What to work on
Extend the passage about open-field football drills, beginning right after its last sentence.

Excerpt to read
****************
These drills have been an invaluable addition to our practice routines throughout the off-season and during the season. We like these drills because if they are set up properly and run with some tempo and urgency, you can get a massive number of repetitions in a very short period of time. As you watch the game film clips, you can see multiple versions of all of these drills come in to play in actual game footage. We believe that our receivers and ball carriers have a better understanding of how to run with the ball after the catch (or in the open field) because of these drills. Our receivers are physical on the perimeter and our defenders are constantly put in various stress points in the open field through the use of these drills. Their application to open field tackling has been invaluable to us throughout our runs deep into the state playoffs. Additionally, these drills can be done with no pads, half pads, shells, or in full pads and contact can be changed from zero to limited to full as your staff sees fit during various parts of the season.
****************
Saved entries:
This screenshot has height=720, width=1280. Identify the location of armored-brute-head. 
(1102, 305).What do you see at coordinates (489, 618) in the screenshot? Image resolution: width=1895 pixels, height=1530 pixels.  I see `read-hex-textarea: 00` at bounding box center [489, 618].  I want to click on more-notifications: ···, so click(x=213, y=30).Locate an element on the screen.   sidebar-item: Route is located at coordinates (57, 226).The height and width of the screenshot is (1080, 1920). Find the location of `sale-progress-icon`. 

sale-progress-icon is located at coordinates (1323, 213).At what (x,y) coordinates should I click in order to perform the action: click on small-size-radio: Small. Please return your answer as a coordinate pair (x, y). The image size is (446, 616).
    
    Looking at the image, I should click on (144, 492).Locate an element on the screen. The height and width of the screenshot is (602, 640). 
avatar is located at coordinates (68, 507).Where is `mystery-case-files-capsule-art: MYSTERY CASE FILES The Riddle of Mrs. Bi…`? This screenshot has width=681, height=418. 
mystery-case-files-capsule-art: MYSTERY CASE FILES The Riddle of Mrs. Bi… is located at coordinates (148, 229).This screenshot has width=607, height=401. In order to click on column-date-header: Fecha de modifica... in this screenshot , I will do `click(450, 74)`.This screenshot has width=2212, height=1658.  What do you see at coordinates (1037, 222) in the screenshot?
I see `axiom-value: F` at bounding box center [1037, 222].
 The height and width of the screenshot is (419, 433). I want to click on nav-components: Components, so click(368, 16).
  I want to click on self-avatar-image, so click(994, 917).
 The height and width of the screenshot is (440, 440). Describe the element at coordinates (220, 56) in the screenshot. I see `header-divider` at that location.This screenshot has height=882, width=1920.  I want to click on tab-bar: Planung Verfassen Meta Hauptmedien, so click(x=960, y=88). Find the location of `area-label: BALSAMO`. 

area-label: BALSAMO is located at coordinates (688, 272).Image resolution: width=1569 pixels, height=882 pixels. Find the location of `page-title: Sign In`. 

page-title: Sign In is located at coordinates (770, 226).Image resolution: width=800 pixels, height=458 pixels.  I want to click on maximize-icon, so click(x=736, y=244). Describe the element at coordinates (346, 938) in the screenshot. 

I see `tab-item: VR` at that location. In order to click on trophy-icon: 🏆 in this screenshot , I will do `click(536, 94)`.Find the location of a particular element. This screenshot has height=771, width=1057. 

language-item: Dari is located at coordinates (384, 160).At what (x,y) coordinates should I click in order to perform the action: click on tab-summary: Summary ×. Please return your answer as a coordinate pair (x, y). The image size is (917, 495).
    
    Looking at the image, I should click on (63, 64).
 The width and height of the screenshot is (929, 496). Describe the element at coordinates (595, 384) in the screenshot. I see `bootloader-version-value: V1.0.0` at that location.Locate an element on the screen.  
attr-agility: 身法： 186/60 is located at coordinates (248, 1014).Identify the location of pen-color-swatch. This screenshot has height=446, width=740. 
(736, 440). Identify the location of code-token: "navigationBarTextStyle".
****************
Answer space
 

 

Meet Coach Gabe Fertitta: Coach Fertitta is the Head Football Coach at Catholic High in Baton Rouge, Louisiana. In each of his 3 seasons as the head coach, Catholic has won or played for the state championship in the state’s highest classification. The Bears finished 12-1 and runners up in 2019 and ended the season ranked in the top 50 of all high school football programs in the country. The Catholic High Offense broke numerous school records this year including consecutive completions, yards per carry, yards per play, points per game, total points for the season, and total yards in a single game (768).